Recorded data
****************************************

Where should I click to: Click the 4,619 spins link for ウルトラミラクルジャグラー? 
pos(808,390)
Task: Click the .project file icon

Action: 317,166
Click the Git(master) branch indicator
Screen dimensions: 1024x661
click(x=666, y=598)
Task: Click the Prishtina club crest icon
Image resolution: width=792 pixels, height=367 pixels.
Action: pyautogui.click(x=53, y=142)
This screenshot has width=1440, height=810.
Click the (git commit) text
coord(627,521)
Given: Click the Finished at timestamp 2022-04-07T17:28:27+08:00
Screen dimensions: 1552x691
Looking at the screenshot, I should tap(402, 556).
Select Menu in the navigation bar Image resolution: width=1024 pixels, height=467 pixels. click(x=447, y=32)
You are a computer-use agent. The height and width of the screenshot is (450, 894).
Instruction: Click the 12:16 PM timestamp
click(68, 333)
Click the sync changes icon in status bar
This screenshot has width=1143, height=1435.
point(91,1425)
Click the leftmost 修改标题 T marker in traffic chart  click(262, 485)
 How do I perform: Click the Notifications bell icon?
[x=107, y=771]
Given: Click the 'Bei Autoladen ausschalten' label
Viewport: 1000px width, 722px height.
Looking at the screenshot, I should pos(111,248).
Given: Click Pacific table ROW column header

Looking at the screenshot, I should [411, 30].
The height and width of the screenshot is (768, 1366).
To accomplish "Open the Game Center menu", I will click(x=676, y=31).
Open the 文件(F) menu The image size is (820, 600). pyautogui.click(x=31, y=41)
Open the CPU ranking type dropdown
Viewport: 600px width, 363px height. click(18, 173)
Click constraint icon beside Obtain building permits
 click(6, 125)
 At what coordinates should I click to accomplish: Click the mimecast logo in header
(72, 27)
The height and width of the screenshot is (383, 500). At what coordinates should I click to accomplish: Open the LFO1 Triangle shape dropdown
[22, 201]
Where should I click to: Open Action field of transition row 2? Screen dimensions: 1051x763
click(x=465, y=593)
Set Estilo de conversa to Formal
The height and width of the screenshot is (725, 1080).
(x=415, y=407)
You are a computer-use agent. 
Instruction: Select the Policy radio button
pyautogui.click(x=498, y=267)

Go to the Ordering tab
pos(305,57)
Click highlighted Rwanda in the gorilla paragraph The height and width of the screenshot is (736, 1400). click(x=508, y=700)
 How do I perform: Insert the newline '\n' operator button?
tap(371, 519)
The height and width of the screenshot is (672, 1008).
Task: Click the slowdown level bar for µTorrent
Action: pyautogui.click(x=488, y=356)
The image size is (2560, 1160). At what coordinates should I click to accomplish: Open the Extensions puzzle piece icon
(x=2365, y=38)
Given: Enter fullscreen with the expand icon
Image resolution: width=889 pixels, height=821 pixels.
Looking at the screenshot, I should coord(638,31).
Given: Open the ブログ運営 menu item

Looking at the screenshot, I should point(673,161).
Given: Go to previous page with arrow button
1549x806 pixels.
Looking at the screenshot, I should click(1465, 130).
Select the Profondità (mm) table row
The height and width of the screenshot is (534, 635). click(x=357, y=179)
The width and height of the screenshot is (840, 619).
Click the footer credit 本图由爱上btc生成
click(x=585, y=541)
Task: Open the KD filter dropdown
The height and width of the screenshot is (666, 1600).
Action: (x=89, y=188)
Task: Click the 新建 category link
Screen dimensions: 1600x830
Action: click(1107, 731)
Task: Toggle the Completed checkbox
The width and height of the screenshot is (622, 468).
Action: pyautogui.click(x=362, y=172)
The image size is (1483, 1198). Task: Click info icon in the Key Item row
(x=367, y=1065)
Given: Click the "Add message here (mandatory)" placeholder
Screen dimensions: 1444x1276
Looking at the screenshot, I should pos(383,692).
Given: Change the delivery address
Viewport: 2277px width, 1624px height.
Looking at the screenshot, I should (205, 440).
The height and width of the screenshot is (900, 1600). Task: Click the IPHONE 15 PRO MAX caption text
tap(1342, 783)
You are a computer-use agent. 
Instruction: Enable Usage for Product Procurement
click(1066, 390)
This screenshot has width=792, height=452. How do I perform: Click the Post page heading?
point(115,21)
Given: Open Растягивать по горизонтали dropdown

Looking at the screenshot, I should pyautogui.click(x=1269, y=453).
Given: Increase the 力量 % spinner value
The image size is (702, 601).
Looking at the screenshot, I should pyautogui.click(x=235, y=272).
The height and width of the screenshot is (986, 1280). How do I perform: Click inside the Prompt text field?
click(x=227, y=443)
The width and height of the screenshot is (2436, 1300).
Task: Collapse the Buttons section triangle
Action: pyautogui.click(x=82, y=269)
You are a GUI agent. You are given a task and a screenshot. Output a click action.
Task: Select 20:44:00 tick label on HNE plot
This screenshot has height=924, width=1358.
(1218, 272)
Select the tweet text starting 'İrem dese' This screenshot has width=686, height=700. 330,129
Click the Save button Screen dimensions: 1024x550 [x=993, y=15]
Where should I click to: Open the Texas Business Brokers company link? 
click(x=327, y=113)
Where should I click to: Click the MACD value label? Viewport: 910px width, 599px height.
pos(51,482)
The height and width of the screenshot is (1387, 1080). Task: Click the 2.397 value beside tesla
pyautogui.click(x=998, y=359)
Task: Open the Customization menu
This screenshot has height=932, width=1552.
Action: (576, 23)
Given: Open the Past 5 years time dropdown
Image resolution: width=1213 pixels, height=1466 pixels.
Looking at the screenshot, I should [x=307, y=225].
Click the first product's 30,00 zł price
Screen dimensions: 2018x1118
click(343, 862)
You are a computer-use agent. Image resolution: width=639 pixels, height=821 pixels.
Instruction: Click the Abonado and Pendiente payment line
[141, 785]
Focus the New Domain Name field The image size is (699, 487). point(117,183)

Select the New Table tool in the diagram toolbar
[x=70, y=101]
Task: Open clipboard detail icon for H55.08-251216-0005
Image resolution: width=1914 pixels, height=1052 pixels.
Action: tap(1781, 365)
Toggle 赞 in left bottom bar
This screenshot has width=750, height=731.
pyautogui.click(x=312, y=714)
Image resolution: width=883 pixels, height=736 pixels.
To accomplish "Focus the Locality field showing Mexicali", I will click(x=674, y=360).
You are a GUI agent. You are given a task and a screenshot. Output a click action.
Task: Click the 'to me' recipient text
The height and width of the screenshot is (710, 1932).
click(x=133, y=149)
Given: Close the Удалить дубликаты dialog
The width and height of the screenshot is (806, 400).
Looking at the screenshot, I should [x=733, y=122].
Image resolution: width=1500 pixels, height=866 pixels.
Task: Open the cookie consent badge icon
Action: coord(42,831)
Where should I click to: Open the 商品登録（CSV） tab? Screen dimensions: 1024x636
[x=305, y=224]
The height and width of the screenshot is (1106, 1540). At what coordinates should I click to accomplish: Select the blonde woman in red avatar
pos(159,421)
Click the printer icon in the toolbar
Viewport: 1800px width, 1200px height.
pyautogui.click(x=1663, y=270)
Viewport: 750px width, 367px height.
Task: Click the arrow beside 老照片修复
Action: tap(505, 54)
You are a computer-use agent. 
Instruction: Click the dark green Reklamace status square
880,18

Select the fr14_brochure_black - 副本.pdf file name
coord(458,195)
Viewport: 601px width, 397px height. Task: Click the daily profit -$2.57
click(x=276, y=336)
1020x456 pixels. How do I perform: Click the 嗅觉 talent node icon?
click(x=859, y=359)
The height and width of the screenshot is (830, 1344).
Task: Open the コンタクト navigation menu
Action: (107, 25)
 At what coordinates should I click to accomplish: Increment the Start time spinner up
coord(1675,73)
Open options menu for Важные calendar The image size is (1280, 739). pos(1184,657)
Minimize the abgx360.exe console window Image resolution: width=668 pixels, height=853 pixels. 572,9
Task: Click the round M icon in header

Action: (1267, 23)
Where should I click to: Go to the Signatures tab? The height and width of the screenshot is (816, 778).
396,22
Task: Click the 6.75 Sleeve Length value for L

****************************************

→ TASK ITEM:
From the records above, extract exactly and only the lines that begin at the line with "Given: Click the Finished" and stop after the line with "Select Menu in".

→ EXERCISE RESULT:
Given: Click the Finished at timestamp 2022-04-07T17:28:27+08:00
Screen dimensions: 1552x691
Looking at the screenshot, I should tap(402, 556).
Select Menu in the navigation bar Image resolution: width=1024 pixels, height=467 pixels. click(x=447, y=32)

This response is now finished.